§ DATA PROVIDED:

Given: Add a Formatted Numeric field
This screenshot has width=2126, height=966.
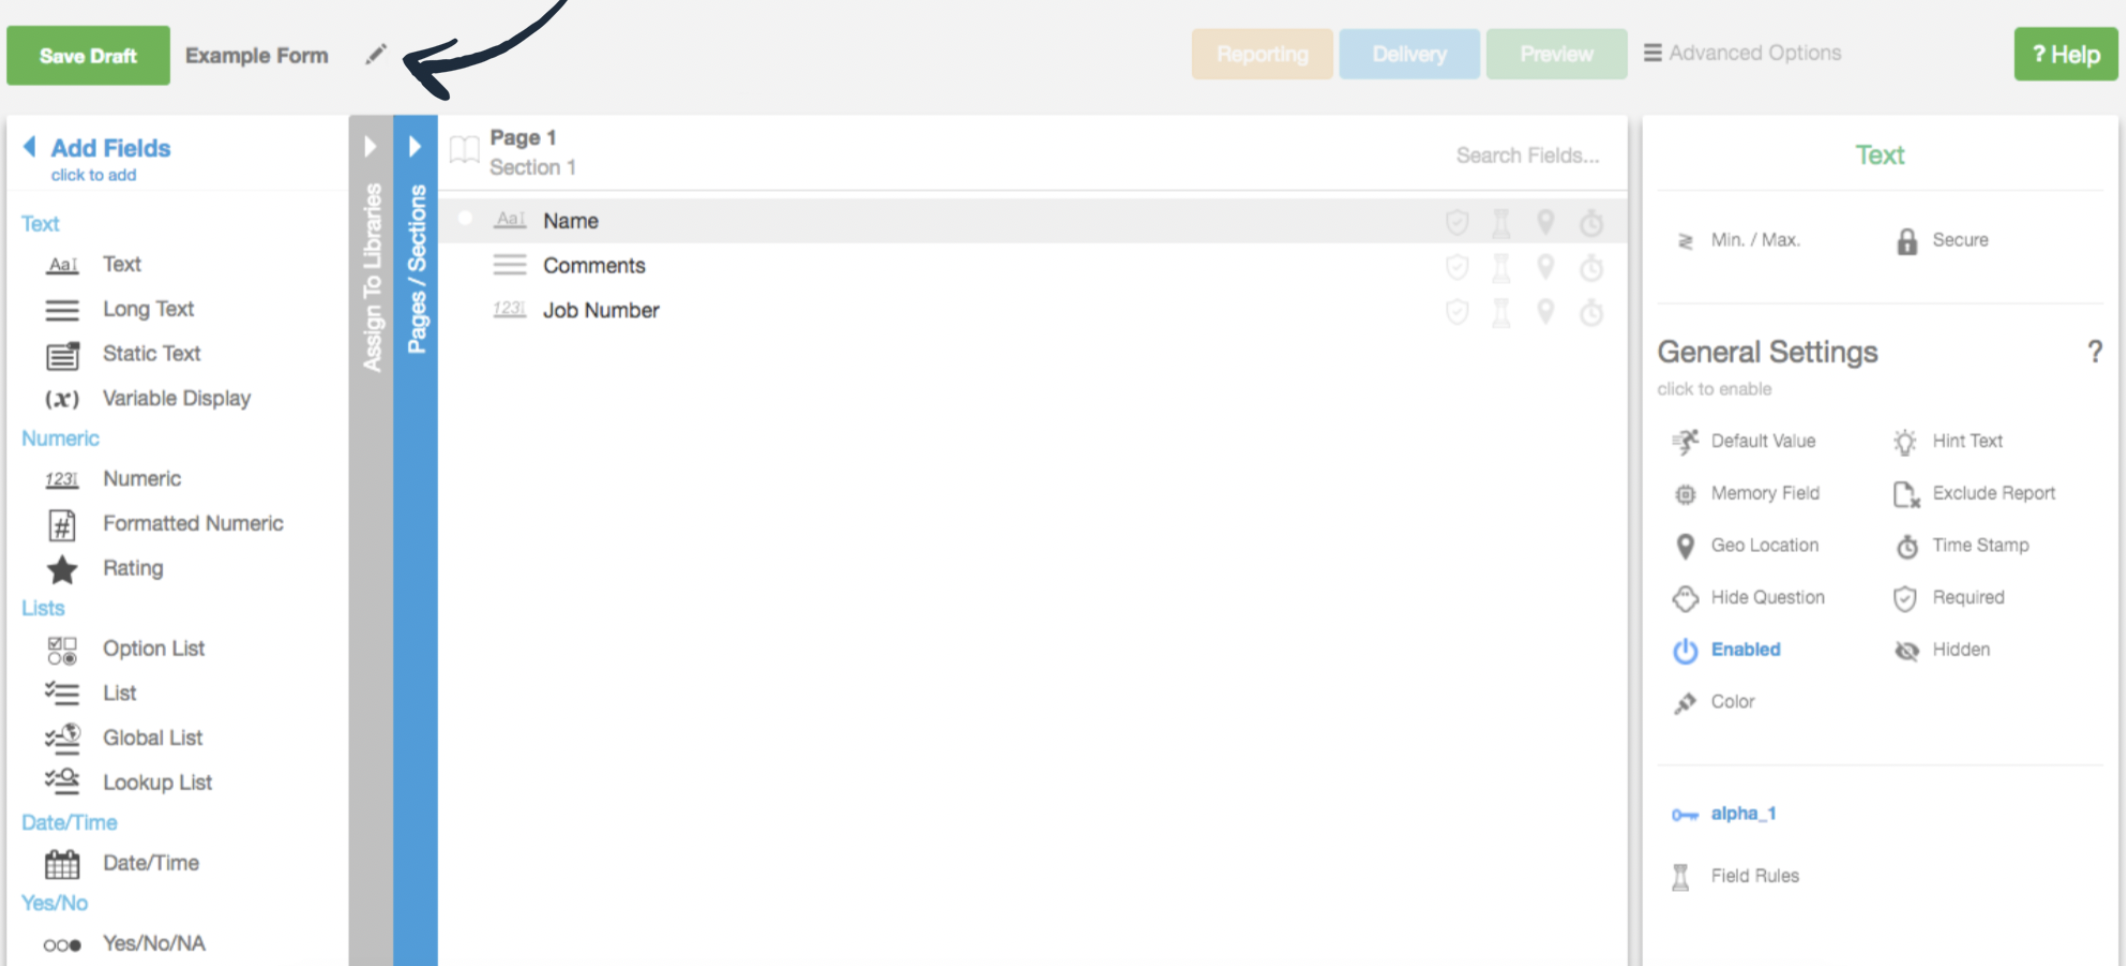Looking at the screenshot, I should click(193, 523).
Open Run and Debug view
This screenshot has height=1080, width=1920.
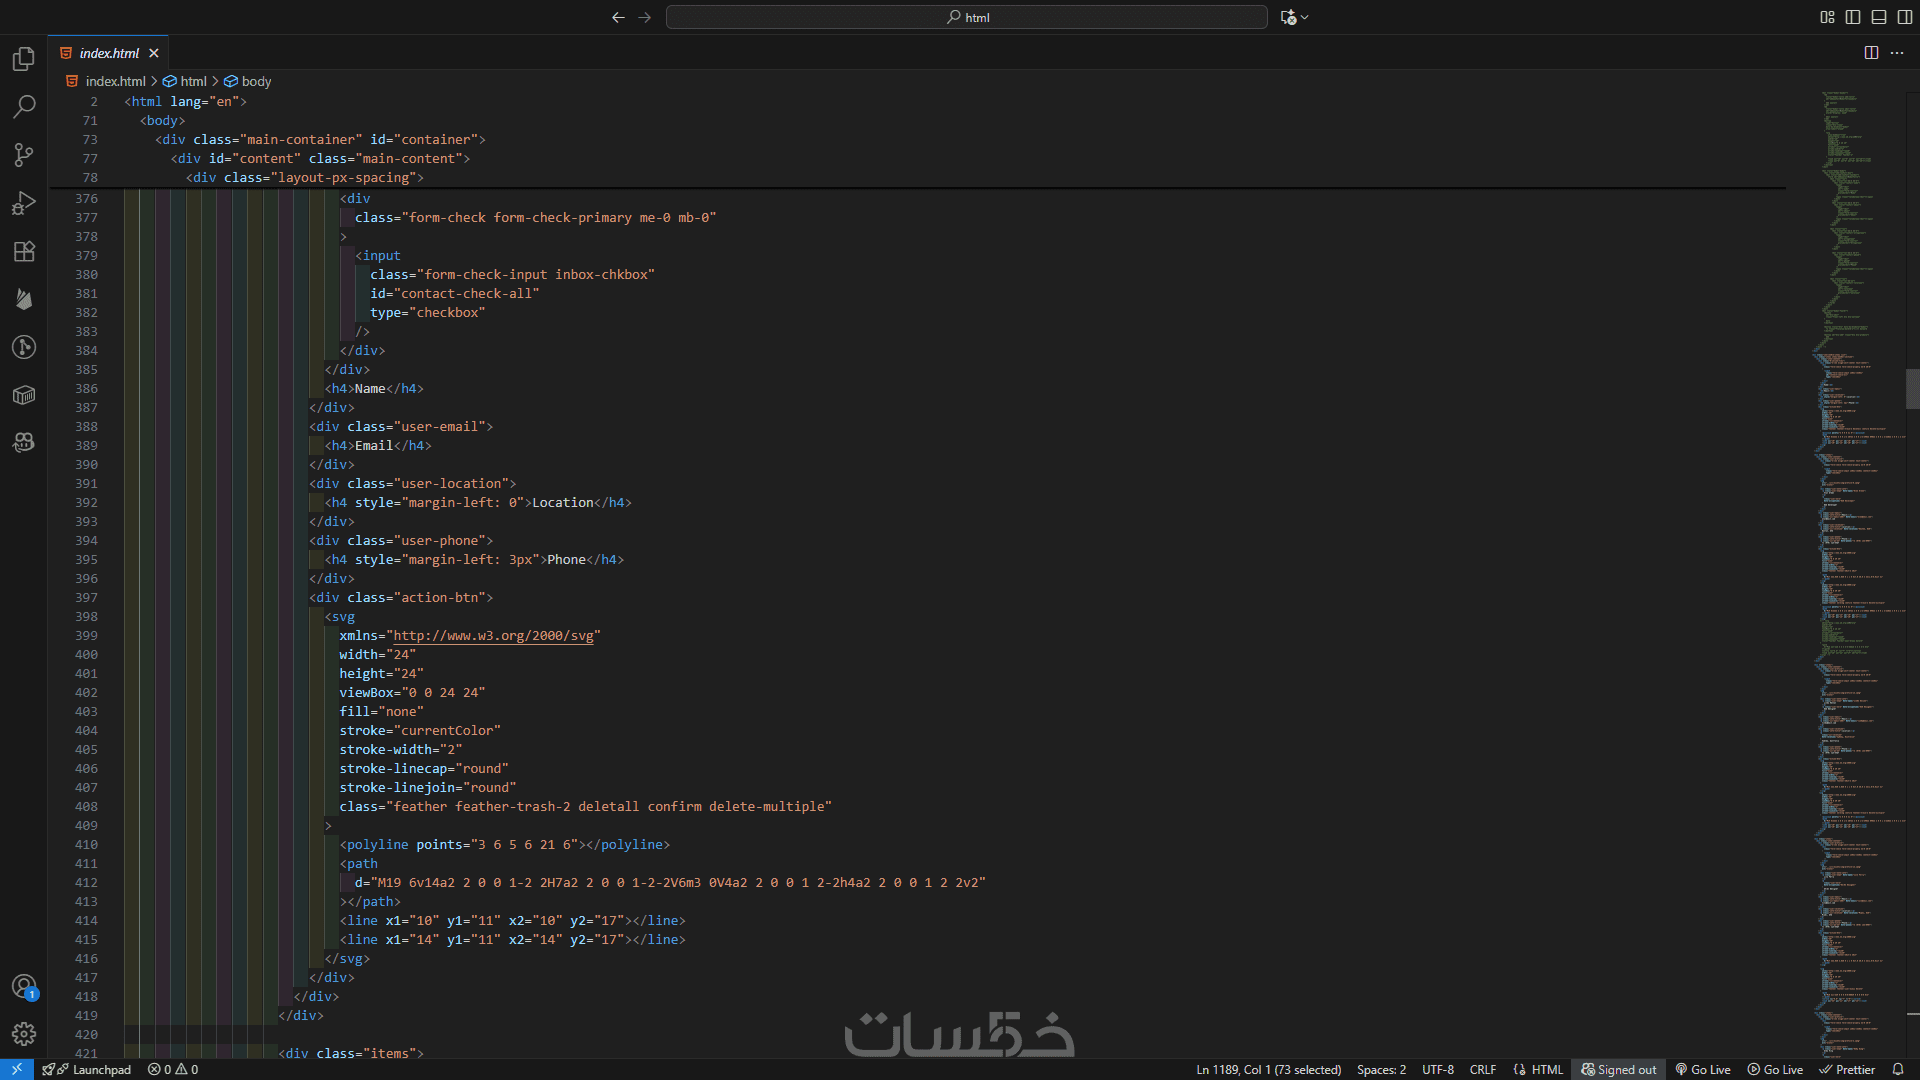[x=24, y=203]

§ WHAT THE TASK REQUIRES: The records above must be echoed exactly, minus their pictures.

§ WRITTEN REPLY:
Given: Add a Formatted Numeric field
This screenshot has width=2126, height=966.
Looking at the screenshot, I should click(193, 523).
Open Run and Debug view
This screenshot has height=1080, width=1920.
[x=24, y=203]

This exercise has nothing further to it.